It's been shunned by shoppers and has lost square footage to perimeter departments. Now, many retailers are turning the spotlight on the center of the store.

"It has become clear that it's time for retailers and manufacturers to take the Center Store real estate and make it exciting again," said Stephen Sibert, group vice president for industry and membership development for the Grocery Manufacturers Association. "Today, you see retailers identifying lifestyle opportunities and changing their Center Store formats to create a more theatrical experience that resonates with various lifestyle preferences."

Pleasanton, Calif.-based Safeway is introducing a plan to make the center aisles more competitive through eye-catching displays and fixtures, greater product variety and aggressive price/promotional activities like 10 for $10 promotions, spokeswoman Teena Massingill said.

Marsh Supermarkets in Indianapolis has two Center Store strategies, one for its "lifestyle" stores and a modified version of that approach for its conventional stores. Both are designed to make the Center Store "sexier, easier to shop, fun, and very easy to be perceived as providing great value," said William Loneman, senior vice president of merchandising for Marsh.

Vendors often play a key role in such revitalization efforts. Stop & Shop/Giant is working with them to drive Center Store sales through marketing and promotional programs that "reward customers for purchases made in the dry grocery aisles," said Amy Murphy, merchandising program manager for the Quincy, Mass.-based retailer.

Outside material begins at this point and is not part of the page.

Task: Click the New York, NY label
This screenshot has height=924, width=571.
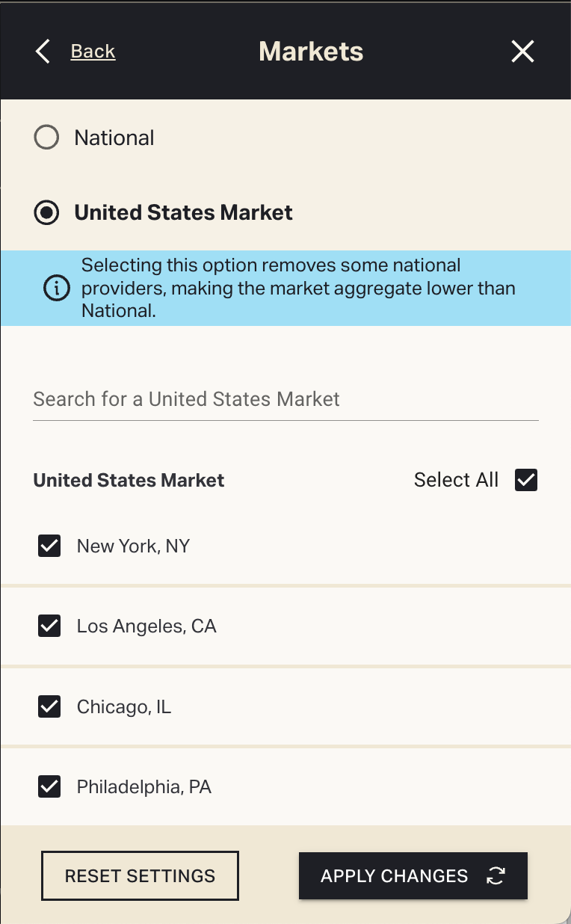Action: (133, 546)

"Collectively, we're getting together to develop the right triggers and rewards that we think are going to motivate and change consumer behavior," Murphy said.

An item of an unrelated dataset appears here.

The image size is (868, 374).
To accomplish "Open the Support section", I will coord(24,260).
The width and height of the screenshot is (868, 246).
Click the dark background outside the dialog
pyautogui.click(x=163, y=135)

Marsh has worked with such manufacturers as Kraft, General Mills, Procter & Gamble, NestlT Purina, Nabisco and Frito-Lay, Loneman said. "We're working diligently not only to implement best practices but to get ahead of trends."

Like a number of leading retailers, Marsh also shares consumer card loyalty data with major consumer packaged goods makers. Those companies analyze that data and give Marsh product mix, packaging and merchandising recommendations for key categories such as baby diapers, pet and cleaning. They also create exclusive promotions that Marsh can pass on to card holders, Loneman said.

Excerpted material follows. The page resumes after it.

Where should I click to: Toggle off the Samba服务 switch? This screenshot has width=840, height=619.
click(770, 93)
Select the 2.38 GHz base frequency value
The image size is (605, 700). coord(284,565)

One of Marsh's direct-store-delivery vendors completed a consumer clustering analysis for Marsh on a category-by-category basis. Based on that analysis, Marsh can allocate space to categories based on what customers bought within specific market clusters. This lets Marsh tailor product segments to its various markets, Loneman said.

Grant LaMontagne, vice president of sales for the Clorox Co., said retailers and vendors are striving to create "events."

"It's not trying to sell a transaction but a consumer-centric solution that creates excitement," he said. "The consumer perceives that the store offers great value."

If a supermarket display of barbecue-related products, for example, could be compared to a movie or play, the meat, fish, chicken or pork would be the star, and in a nearby perishables aisle would be all the supporting players - a mass display containing Center Store products from soda, beer or wine to condiments, paper plates, snacks, cooking tools, cookbooks. Attention-grabbing graphics would provide the scenery.

Clorox also has created several cross-selling programs that are designed to draw traffic back to the center aisles. In a current one, supermarkets cross-merchandise Clorox Disinfecting Wipes in a display in the pharmacy. Clorox gives pharmacists free samples and informational brochures to distribute to customers.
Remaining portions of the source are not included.